▶ TASK INSTRUCTIONS
Filter these entries down to lines holding "blue".

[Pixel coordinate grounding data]
▼

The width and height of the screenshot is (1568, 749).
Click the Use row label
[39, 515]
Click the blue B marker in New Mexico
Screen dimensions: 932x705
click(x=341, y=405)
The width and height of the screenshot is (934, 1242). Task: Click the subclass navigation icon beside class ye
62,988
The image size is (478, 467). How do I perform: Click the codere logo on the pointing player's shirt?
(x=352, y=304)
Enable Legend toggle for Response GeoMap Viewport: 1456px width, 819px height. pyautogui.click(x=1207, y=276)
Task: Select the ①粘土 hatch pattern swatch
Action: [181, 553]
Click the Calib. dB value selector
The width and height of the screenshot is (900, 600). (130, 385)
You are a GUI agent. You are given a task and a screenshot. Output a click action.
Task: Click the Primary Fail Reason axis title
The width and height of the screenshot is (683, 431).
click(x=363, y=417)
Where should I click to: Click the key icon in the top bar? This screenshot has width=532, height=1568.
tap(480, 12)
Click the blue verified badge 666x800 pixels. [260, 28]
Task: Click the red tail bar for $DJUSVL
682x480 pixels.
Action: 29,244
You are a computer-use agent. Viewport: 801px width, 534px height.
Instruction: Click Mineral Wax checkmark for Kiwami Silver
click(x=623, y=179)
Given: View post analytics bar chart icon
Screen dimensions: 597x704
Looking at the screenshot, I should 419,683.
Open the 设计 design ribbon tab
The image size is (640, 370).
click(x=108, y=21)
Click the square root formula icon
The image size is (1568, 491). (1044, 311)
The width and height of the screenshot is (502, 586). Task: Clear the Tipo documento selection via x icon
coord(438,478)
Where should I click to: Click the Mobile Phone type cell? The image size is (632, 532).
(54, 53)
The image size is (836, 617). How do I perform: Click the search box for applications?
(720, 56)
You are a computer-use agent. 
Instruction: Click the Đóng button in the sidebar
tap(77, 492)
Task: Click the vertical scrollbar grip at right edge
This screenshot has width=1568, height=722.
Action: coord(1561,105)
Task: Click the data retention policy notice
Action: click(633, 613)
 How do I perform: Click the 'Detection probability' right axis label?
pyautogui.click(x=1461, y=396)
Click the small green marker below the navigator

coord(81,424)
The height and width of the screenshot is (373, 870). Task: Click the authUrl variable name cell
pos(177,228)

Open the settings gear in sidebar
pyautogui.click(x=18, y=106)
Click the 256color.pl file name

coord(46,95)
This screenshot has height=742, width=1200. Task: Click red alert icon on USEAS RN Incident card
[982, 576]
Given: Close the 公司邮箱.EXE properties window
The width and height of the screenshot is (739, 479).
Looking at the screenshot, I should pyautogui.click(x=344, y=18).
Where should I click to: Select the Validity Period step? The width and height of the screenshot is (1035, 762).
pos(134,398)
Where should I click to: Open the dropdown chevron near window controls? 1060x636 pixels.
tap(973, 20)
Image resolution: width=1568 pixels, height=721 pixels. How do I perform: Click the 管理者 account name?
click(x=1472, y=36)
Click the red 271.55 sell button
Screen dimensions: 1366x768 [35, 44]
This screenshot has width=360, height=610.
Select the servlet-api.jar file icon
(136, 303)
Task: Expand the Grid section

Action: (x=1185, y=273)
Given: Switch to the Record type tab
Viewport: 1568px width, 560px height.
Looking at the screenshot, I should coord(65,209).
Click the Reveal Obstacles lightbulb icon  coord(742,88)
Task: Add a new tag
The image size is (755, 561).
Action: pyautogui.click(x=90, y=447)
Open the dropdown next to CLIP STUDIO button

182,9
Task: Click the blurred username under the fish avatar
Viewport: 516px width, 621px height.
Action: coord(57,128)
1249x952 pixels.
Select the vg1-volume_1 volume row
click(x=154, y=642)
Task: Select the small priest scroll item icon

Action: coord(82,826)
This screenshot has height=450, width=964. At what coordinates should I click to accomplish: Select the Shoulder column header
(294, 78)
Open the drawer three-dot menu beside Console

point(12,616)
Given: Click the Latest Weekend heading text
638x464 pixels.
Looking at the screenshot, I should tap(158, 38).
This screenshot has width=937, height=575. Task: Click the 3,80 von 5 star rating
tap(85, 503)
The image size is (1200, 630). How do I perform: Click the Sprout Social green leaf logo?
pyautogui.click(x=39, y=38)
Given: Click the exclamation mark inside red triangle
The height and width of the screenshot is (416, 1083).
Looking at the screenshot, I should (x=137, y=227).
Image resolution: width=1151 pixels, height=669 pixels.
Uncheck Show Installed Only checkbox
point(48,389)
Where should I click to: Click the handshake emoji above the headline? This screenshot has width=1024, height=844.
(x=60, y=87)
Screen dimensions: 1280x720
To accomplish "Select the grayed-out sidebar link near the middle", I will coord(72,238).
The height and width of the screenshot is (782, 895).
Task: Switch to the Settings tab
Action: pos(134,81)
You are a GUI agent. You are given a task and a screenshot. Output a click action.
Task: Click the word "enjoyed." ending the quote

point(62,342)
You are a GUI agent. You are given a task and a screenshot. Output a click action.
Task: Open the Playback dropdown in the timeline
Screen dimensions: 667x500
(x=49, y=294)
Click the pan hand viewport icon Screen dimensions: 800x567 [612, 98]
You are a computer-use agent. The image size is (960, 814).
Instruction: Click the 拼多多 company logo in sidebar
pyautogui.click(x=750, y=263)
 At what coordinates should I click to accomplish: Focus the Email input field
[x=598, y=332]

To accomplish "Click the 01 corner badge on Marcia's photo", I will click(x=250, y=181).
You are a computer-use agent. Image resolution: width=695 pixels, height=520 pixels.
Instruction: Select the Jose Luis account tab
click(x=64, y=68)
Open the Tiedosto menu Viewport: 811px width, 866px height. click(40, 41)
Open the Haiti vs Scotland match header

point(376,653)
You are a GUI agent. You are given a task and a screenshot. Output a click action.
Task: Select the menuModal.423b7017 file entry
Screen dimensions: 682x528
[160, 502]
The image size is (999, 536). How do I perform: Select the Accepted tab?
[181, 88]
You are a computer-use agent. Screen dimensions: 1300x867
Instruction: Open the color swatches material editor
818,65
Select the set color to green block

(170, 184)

▲

▶ RESULT
Click the blue B marker in New Mexico
Click the blue verified badge 666x800 pixels. [260, 28]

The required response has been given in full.